GOVERNORS who draw up admissions policies for the 2111 Church of England voluntary aided schools are to be told that where there are quotas for children from church families, places should be allocated only on attendance at church.
Giving extra points to parents who undertake extra duties, such as church-cleaning or bell-ringing, could discriminate against families where both parents work outside the home, new advice on admissions from the Board of Education says.
The guidance, to be launched at the General Synod next week, restates C of E schools’ historic mission to the poor, and says that their admissions policies should demonstrate their commitment to the wider community as well as to church families.
“The guidelines give advice on how to juggle the dual responsibility,” a statement from the chairman of the Board of Education, the Bishop of Oxford, the Rt Revd John Pritchard, says.
His statement points out, however, that admissions criteria come into play only in the small minority of schools that are oversubscribed. “Open places are now the norm in most church schools, including the newer ones.”

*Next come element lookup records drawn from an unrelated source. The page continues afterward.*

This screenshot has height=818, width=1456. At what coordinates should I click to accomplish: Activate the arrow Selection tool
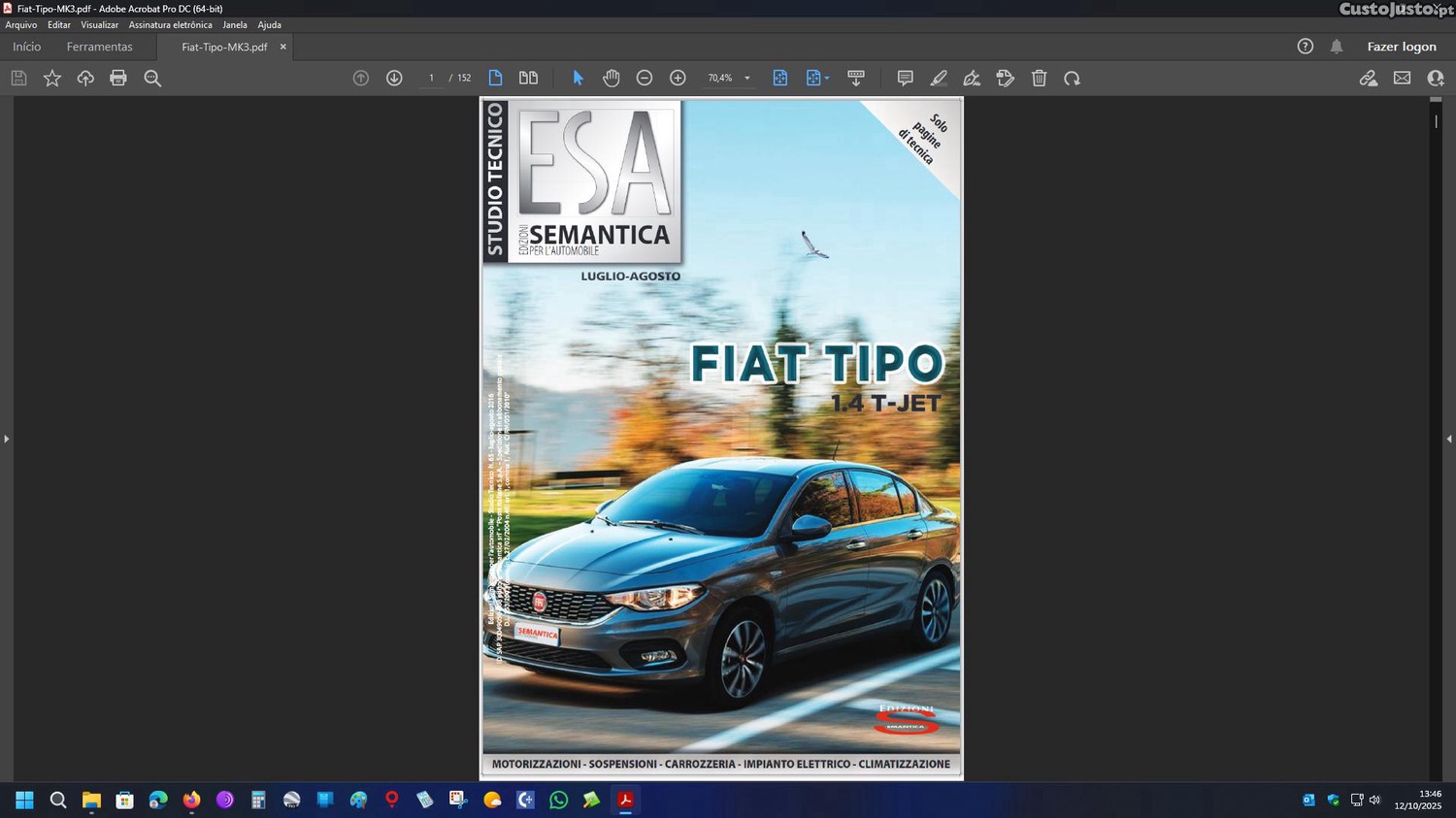[579, 79]
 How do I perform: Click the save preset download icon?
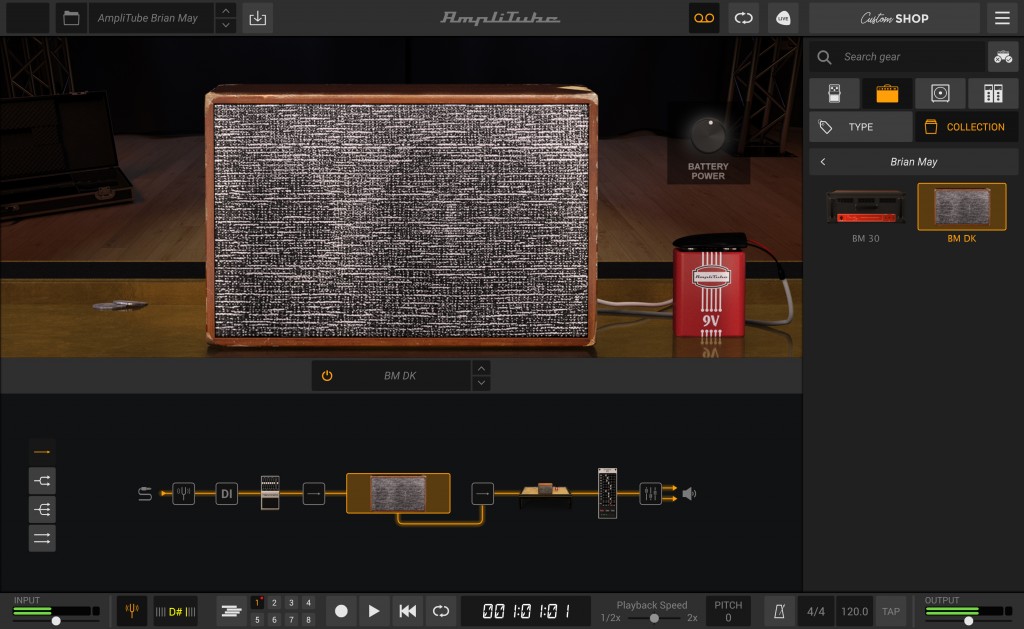tap(257, 18)
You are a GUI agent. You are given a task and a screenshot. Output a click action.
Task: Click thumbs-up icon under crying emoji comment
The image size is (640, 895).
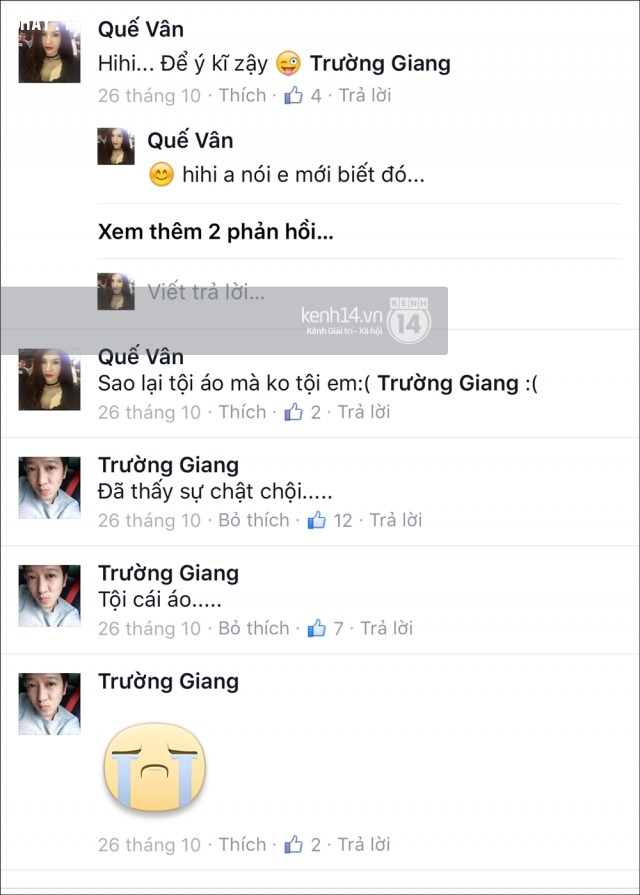coord(293,844)
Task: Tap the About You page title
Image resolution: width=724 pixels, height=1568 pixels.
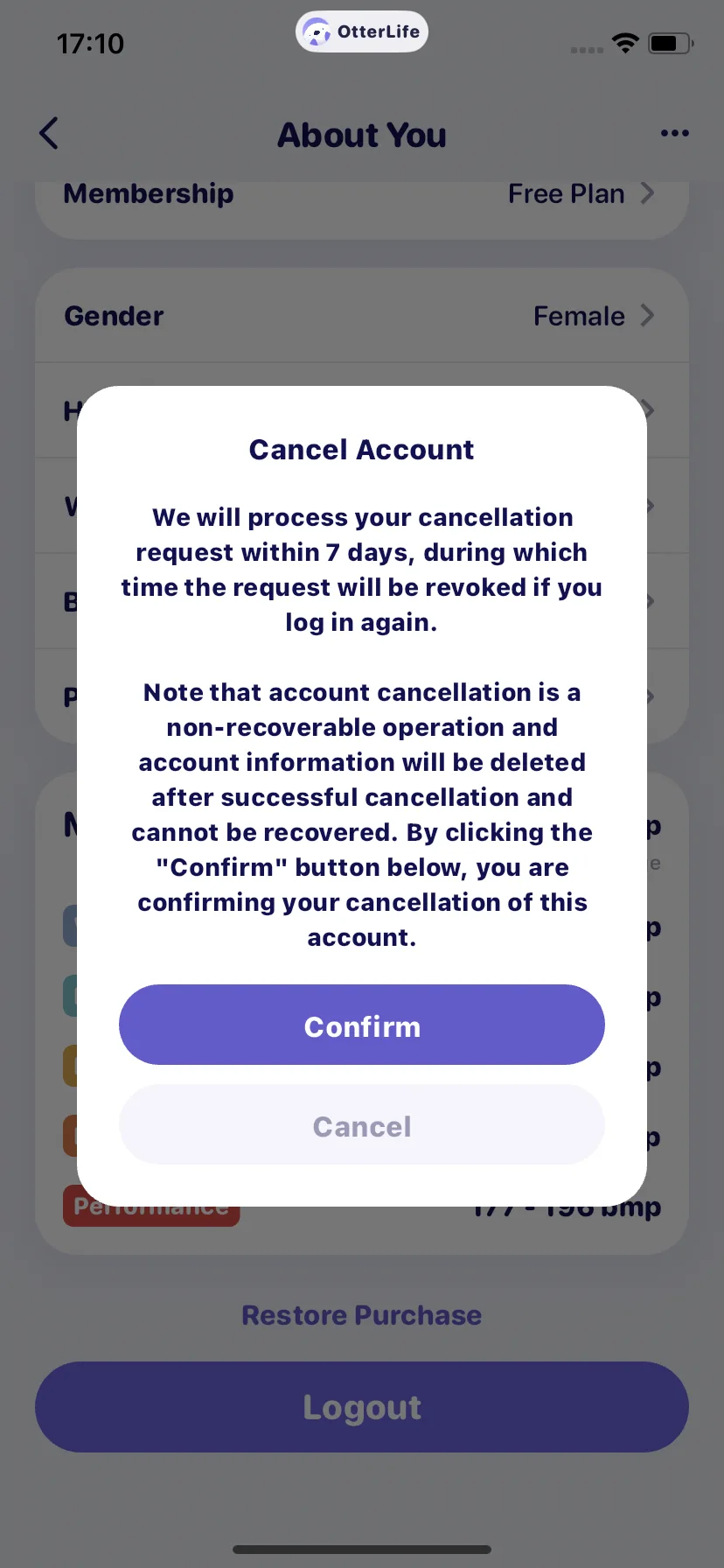Action: pos(362,135)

A report accompanying the new advice shows that 2508 voluntary controlled schools — more than half of all church schools — follow local-authority admissions procedures; so all places are entirely open. This is also true of most aided schools that draw up their own admissions policies. Almost all the 1950 aided primary schools have open admis-sions; only a few, heavily oversubscribed schools, mainly in London, maintained a significant number of foundation places, the report says
Of the 160 aided secondary schools, 100 of which have many more applicants than places available, only a tiny minority — 11 — admit all pupils according to church criteria. In nearly two-thirds of them, more than half the places were offered on an open basis.